The over-leveraged, undersold project was emblematic of a local condominium market that thrived during the homebuying frenzy almost a decade ago before plummeting into darkness during the subsequent crash and recession. Fueled by easy-to-get mortgages, the median price of a condo unit in Metro Orlando hit a high of $170,000 in 2006 before diving to less than $50,000 less than four years later.
Now, like the Fairview Grande, Orlando’s condominium market has started to show signs of life again. The median price in four-county Metro Orlando has rallied to $90,000 in just the past year — almost double the market-bottom price back in 2010, according to data from Florida Realtors.
“For us, the timing couldn’t be better,” said Fairview Grande sales manager Zack McJunkin. “There is virtually no new inventory out there. … For us, there’s not a whole lot of competition that’s new and lakefront.”
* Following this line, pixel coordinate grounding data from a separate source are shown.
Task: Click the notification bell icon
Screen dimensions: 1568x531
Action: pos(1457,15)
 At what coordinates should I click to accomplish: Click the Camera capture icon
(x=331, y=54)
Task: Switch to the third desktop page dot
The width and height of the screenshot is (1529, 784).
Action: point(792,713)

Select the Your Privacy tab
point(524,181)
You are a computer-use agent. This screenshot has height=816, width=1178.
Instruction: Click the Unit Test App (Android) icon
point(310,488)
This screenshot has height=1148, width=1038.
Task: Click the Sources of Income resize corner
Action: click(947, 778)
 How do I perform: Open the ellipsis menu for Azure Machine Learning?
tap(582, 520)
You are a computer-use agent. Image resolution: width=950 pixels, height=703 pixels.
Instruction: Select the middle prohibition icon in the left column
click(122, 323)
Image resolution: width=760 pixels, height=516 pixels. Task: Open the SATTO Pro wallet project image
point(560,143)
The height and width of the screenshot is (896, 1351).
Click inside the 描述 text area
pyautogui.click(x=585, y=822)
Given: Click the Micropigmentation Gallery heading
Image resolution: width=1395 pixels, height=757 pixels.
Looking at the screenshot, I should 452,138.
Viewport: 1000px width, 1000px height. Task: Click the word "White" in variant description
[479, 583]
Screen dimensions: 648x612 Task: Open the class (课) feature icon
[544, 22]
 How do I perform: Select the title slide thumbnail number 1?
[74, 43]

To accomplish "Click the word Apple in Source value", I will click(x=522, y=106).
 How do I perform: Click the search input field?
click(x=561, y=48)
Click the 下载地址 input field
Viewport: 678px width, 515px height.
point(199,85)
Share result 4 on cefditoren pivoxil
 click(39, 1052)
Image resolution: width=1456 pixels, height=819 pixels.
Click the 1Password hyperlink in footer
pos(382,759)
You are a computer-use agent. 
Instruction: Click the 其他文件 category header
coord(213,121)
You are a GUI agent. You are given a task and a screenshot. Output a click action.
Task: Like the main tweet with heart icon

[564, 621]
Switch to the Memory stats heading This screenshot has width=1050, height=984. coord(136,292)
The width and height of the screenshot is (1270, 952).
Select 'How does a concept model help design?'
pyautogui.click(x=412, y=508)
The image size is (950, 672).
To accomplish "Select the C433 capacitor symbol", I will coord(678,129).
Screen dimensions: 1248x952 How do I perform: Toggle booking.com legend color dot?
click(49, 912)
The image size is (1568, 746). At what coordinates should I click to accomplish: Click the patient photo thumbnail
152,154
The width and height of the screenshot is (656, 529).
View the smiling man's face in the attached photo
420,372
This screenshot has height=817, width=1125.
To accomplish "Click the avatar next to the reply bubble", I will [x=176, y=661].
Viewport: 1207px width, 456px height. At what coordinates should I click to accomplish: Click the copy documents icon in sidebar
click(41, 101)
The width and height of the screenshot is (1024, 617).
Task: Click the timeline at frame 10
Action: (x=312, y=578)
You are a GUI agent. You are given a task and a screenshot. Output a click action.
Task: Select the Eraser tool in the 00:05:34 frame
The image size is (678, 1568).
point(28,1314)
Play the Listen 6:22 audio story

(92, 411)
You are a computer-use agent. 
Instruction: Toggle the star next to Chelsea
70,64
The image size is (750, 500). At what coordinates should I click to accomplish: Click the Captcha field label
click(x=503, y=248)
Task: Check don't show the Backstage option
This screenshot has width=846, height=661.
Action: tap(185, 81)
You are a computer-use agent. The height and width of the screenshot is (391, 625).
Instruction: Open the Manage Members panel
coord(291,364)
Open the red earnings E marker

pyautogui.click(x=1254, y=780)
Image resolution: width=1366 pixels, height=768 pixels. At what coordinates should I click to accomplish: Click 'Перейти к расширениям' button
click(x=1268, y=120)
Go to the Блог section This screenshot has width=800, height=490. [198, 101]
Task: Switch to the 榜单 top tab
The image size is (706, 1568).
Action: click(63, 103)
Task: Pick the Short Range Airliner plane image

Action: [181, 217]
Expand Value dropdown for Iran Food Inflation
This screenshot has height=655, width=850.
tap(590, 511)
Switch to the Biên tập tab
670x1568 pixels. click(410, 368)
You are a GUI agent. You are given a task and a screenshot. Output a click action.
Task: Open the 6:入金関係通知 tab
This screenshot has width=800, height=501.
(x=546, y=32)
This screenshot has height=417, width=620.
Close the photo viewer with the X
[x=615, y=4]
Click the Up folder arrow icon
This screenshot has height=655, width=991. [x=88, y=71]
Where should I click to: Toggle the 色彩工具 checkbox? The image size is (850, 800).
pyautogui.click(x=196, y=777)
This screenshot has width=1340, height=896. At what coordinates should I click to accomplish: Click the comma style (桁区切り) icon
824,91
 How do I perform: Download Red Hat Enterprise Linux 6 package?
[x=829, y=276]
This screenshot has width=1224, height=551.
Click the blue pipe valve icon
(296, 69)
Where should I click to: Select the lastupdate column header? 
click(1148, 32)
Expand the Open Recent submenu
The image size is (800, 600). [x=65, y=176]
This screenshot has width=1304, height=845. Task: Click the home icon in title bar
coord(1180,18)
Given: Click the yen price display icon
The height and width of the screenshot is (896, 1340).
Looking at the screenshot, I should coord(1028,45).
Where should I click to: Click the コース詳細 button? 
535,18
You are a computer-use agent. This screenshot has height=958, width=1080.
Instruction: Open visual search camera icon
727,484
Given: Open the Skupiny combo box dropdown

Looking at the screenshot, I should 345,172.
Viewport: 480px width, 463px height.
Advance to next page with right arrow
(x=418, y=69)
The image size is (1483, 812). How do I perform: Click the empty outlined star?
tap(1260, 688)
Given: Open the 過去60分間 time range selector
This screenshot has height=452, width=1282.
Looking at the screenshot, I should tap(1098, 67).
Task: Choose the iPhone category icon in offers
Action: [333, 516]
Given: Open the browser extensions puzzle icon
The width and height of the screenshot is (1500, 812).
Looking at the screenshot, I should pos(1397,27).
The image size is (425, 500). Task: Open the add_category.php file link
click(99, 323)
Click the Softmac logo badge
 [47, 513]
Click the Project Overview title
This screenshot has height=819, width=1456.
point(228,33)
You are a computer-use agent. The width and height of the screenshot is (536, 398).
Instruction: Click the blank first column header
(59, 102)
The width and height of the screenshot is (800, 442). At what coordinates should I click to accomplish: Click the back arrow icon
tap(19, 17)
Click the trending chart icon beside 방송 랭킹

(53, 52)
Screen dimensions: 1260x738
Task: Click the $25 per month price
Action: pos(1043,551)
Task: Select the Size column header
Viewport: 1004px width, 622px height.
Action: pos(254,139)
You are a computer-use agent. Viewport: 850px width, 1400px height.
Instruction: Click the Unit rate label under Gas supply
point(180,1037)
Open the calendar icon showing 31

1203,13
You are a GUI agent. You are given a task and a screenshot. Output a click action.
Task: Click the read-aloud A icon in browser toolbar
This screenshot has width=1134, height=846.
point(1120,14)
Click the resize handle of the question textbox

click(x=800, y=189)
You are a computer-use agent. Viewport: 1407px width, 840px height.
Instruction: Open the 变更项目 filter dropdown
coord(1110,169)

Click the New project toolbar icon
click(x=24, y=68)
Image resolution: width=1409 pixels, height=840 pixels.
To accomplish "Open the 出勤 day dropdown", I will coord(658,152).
The landscape has changed so much that real-estate professionals sold seven times as many condos in March of this year as they did in March 2008, when barely 100 units sold in the four counties — Orange, Seminole, Osceola and Lake — that constitute Metro Orlando.
Even so, Orlando condominium prices continue to lag those of Florida’s other metro areas. The median in Miami, for example, is $117,750, while the midpoint price in Sarasota metro area is $145,950. But Orlando now appears to be recovering faster, with prices increasing 20 percent in March from a year earlier compared with a 16 percent increase for all Florida metro areas combined.
“Definitely we’re seeing a dramatic increase in demand for existing condo product,” said Cristian Michaels, who markets units in the Vue, a tower in downtown Orlando. Two- and three-bedroom units in the Vue have all sold for more than $300 a square foot during the past three months, and prices have risen 25 percent in recent months.
Further fueling the condo recovery are wary lenders unwilling to finance the construction of new condominium projects. And apartment towers in the city center are years from transitioning from rentals to condominiums, Michaels said. Several downtown projects, such as 55 West, were planned as condos at the market’s peak but became apartments during the slump.
Fairview Grande, about four miles northwest of downtown, has been resurrected by Patten Sales & Marketing, a Naples-based real-estate-investment company that started bulk-buying distressed condominium properties in 2009. Since then, it has purchased more than 40 projects, mostly in Florida coastal areas but also in North Carolina, Texas, Kentucky and Colorado. The various properties carried more than $600 million in combined debt, but Patten officials said they purchased them at a “substantial discount” and have since sold more than 1,600 units valued at $250 million.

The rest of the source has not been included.